Written task A: Can you rewrite the entries with "score" changed to "total" and everything else unchanged? Begin at the line that has "Click the 10 points score", continue through the end of the entries, and leave the pictures out.

Supplied passage:
■ ■ ■ ■

# Is there a tropheus that would go well shellies



## Mr Dinks (Sep 23, 2008)

Just asking some views. I have 2 small calvus too


----------



## Fogelhund (Dec 3, 2002)

No.


----------



## RayQ (Sep 26, 2007)

I would say that as long as you aren't looking to save any shellie fry - go for it. . . I kept a trio of Lamp Occelatus "Gold" with a colony of 26 T. Brichardii "Ulwile" no problems. There was always lamp fry all over the tank, no biggie. Shellies are generally tough little customers and can stand up for themselves quite well, if you are worried about "protien" being ingested by the trophs - you will have to decide if you feel it's a risk or not. Just my 0.02 - not trying to ruffle feathers.

Ray


----------



## 24Tropheus (Jun 21, 2006)

Quite sure a pair of Lepidiolamprologus hecqui or Telmatochromis burgeoni would more than stand up for themselves. The smaller more generally available shellys would perhaps have a harder time long term. It is though an odd mix and will impact hard on Tropheus breeding and raising.
What size tank are we talking about because they will take up room that the Tropheus group might need in a small tank.

■ ■ ■ ■

Written task B: In the tropheus-and-shellies thread, how large was the colony of T. Brichardii "Ulwile" that RayQ kept with the trio of Lamp Occelatus "Gold"?

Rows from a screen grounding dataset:

■ ■ ■ ■

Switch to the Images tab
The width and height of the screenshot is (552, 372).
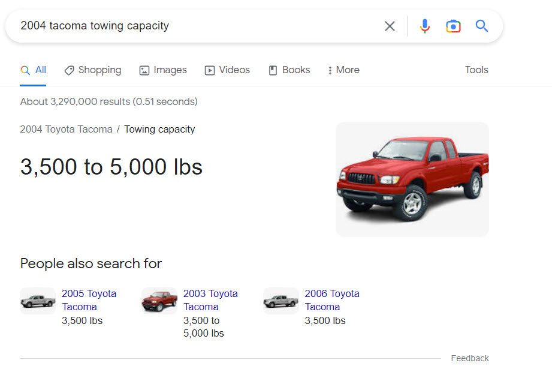(163, 70)
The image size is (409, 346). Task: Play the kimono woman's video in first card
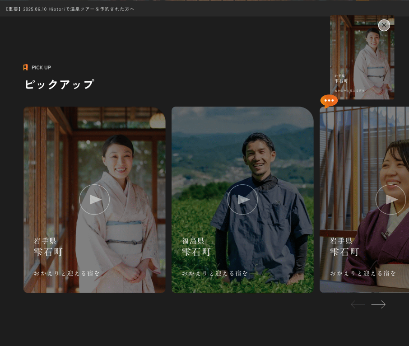[x=94, y=199]
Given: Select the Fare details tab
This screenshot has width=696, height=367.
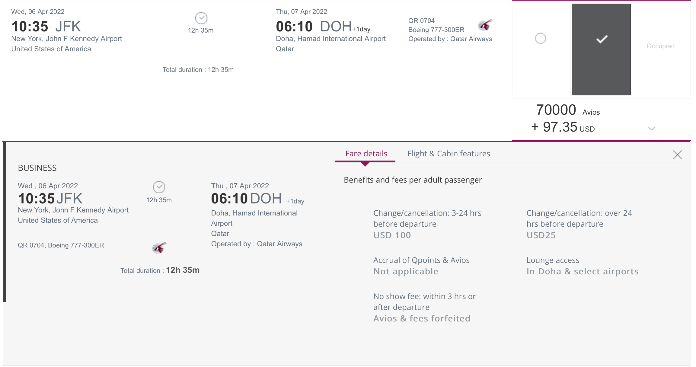Looking at the screenshot, I should pos(366,154).
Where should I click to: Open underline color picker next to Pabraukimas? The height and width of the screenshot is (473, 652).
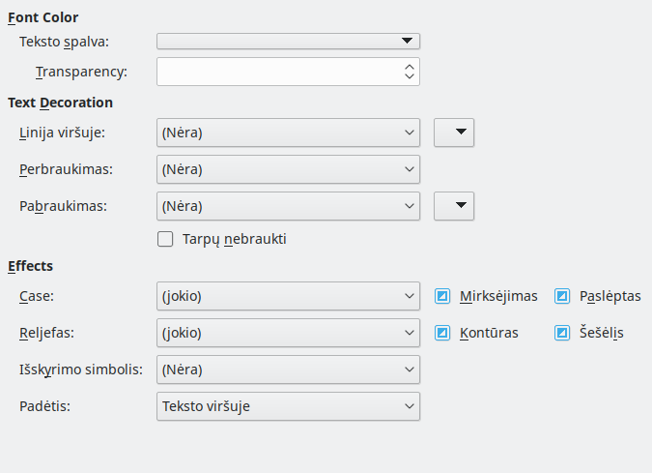click(x=454, y=205)
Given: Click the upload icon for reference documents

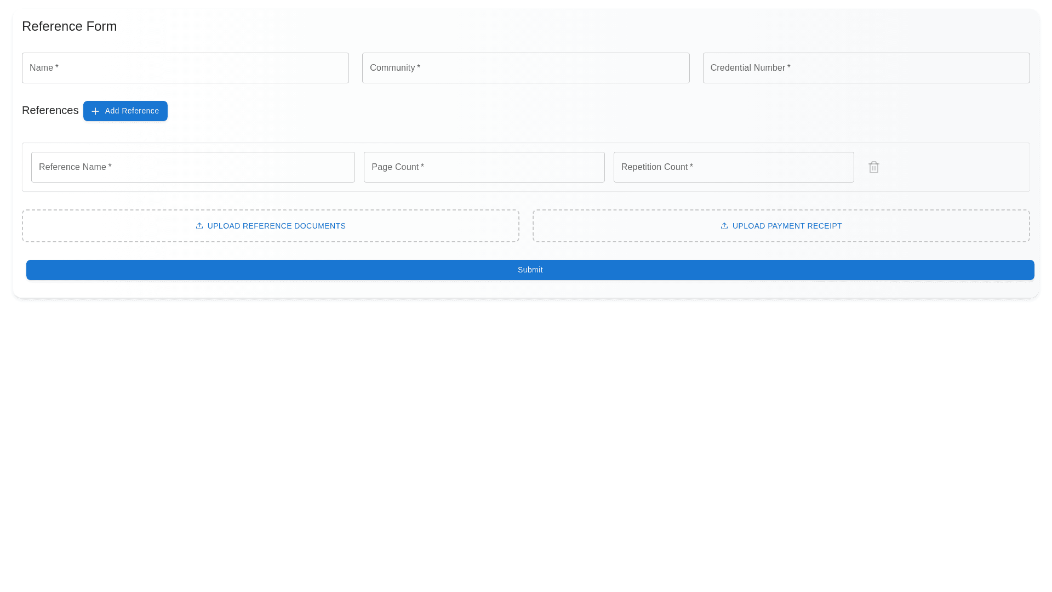Looking at the screenshot, I should (199, 226).
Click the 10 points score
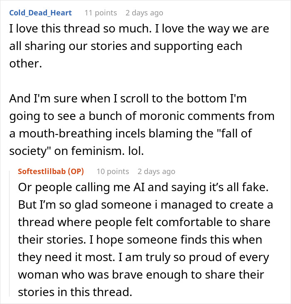The width and height of the screenshot is (291, 304). (x=113, y=172)
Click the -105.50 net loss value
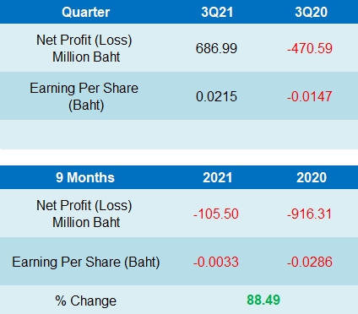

■ ■ ■ ■

Written answer A:
Click the 10 points total
The width and height of the screenshot is (291, 304). (x=113, y=172)
Click the -105.50 net loss value

Written answer B: It was a colony of 26.